§ MATERIAL FOR THIS TASK
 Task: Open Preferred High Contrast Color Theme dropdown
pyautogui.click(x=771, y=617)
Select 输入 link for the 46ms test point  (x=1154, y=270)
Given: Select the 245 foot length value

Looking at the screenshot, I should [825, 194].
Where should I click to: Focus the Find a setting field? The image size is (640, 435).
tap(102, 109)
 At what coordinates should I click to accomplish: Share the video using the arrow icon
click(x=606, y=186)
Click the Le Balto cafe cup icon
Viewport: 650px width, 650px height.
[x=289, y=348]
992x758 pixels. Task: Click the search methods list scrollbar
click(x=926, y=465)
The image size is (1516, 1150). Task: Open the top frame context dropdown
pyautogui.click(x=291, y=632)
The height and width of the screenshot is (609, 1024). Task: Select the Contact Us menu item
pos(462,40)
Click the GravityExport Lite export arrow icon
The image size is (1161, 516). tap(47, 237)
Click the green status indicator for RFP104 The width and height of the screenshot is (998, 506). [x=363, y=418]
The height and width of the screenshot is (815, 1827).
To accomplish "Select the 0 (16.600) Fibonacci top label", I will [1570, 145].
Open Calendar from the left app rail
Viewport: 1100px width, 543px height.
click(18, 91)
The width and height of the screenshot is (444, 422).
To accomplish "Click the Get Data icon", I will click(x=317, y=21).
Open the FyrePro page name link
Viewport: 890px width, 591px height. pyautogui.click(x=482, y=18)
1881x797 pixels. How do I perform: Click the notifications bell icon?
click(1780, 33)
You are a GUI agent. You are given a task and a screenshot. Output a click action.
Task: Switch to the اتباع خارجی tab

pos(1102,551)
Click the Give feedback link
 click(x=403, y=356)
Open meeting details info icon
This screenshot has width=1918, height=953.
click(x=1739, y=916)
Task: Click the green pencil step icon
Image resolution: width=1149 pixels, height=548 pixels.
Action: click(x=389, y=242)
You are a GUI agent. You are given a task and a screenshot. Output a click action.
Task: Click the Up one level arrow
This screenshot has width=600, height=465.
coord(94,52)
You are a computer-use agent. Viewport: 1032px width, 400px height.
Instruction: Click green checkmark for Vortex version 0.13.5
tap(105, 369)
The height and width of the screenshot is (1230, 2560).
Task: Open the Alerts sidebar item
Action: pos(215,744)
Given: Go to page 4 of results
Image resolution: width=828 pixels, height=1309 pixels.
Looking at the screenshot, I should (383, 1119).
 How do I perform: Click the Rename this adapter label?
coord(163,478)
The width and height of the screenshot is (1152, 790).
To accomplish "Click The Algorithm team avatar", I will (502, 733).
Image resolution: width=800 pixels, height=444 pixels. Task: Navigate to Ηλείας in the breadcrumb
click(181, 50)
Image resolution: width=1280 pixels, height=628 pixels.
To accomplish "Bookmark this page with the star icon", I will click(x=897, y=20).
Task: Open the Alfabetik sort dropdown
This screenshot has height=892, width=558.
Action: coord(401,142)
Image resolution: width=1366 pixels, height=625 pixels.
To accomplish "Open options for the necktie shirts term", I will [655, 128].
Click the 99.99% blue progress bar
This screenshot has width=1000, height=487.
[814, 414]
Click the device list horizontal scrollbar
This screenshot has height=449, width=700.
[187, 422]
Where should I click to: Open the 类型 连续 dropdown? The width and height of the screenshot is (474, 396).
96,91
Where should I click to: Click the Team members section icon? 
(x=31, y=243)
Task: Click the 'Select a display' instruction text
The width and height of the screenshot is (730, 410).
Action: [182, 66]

§ WHAT TO DO
In the entries above, find each line that includes the string "will" and copy it.

§ PROBLEM SOLUTION
To accomplish "Select the 0 (16.600) Fibonacci top label", I will [1570, 145].
To accomplish "Click the Get Data icon", I will click(x=317, y=21).
To accomplish "Click The Algorithm team avatar", I will (502, 733).
To accomplish "Bookmark this page with the star icon", I will click(x=897, y=20).
To accomplish "Open options for the necktie shirts term", I will [655, 128].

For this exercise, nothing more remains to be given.